The paper opens with a discussion on the saturation of current benchmark systems. The authors note that the near-ceiling performance on widely-used benchmarks like GLUE and SuperGLUE by models such as BERT highlights the inability of these systems to differentiate between truly superior models and those that have mastered benchmark-specific artifacts. Crucially, the authors critiqued the trend of using adversarial filtering and out-of-distribution test sets, suggesting that these methods obscure the very abilities that benchmarks are supposed to measure.

The authors articulate their criteria as follows:

  1. Validity: Benchmarks should reflect the full spectrum of linguistic phenomena relevant to the task. This requires datasets to be free from annotation artifacts, representing a wide variation in linguistic constructions.
  2. Reliable Annotation: Test examples should be accurately annotated to ensure consistency and clarity, removing ambiguity and incorrect labels to enhance the trustworthiness of model evaluations.
  3. Statistical Power: Datasets need to be substantial in size and diversity to detect meaningful performance differences between models, especially as system performance approaches human-level accuracy.
  4. Bias Identification: Benchmarks should expose harmful social biases within models and discourage the development of biased systems, employing auxiliary metrics to track these biases across relevant dimensions.
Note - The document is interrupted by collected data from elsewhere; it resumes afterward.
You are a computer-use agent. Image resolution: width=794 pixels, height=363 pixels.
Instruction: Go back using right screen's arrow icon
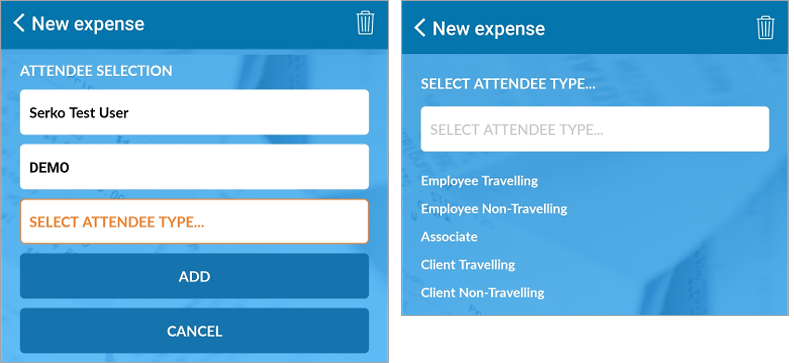420,28
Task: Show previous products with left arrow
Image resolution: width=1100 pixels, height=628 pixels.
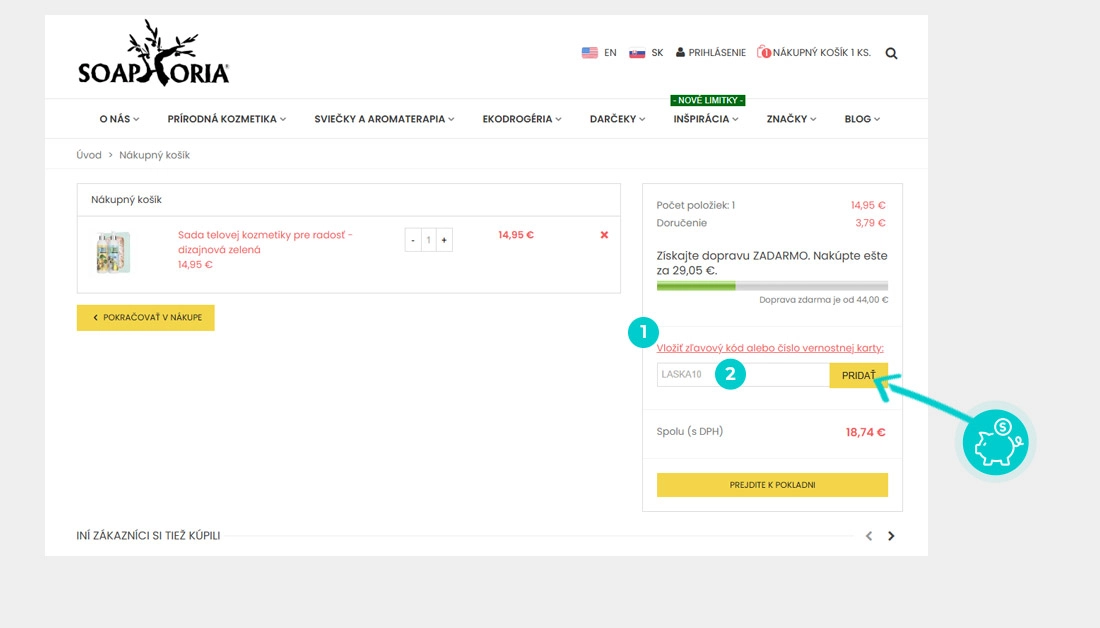Action: pos(868,536)
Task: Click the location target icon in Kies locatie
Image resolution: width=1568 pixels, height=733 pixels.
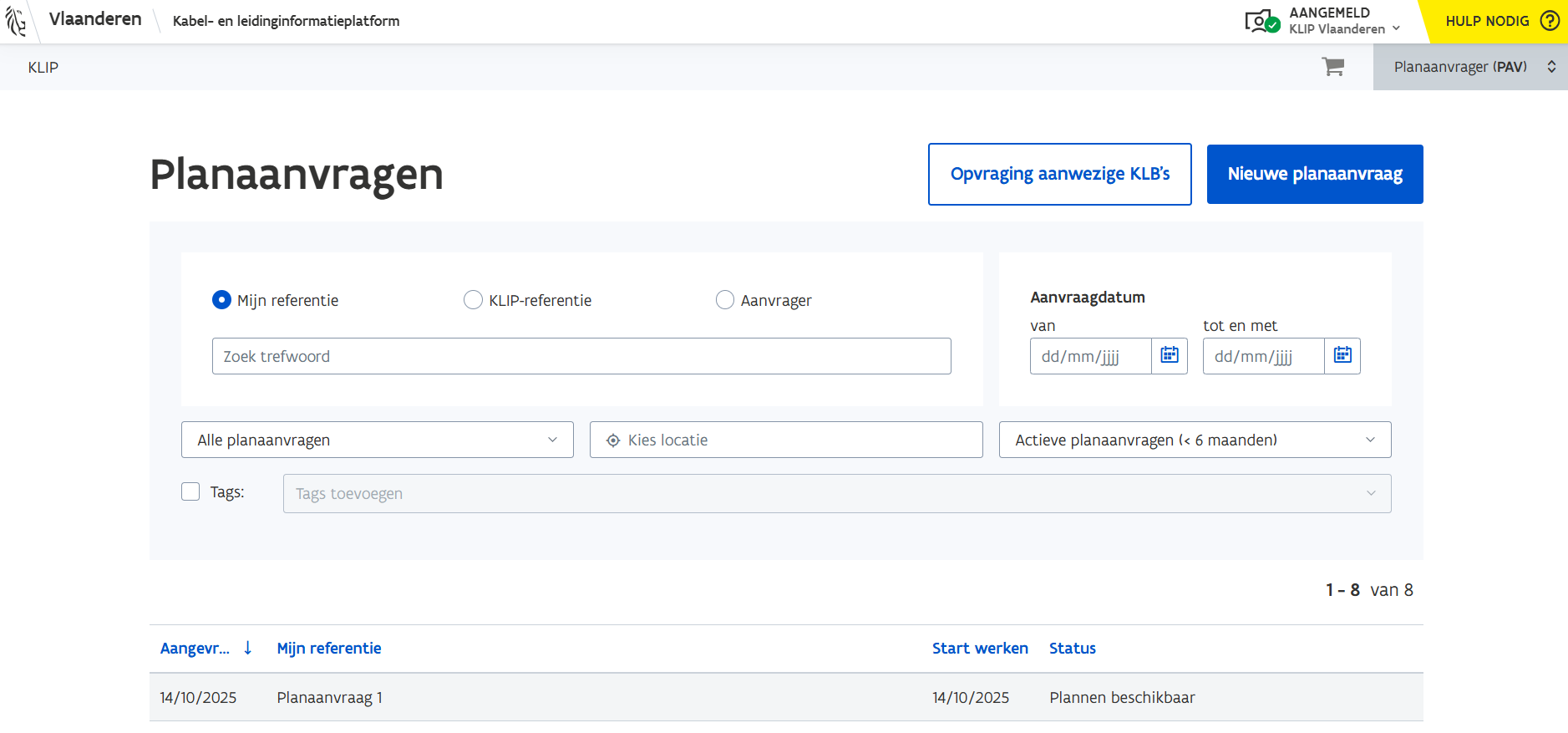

The authors highlight the challenges inherent in meeting these criteria, underscoring the limitations of standard data collection methods. They compare different approaches such as naturally occurring data distributions, expert-authored examples, crowdsourcing, and adversarial filtering, noting their respective shortcomings in creating valid and comprehensive datasets. Notably, they argue that crowdsourcing, despite its cost-effectiveness, often leads to datasets dominated by repetitive, easy cases, failing to test the intended phenomena thoroughly.

To address these challenges, the authors propose several research directions. These include hybrid data collection methods that involve both crowdworkers and domain experts and the implementation of robust data validation procedures. They also recommend the development and integration of auxiliary bias evaluation metrics attached to benchmarks to better identify and address social bias.

The implications of this work are significant for the NLU research community. While the paper does not offer immediate solutions to these complex issues, it calls for a deliberate and organized approach to designing benchmarks that truly reflect the competence and limitations of models. Improvements in benchmarks would not only enhance scientific progress but also ensure models are competent across a broader spectrum of language understanding tasks.

Looking forward, integrating the proposed criteria will likely require collaborative efforts across researchers to standardize and adopt new practices and benchmarks. This paper serves as a guiding framework for such advances, aspiring to restore a healthy and effective evaluation ecosystem in NLU that could ultimately support more reliable, unbiased, and comprehensive language understanding technologies.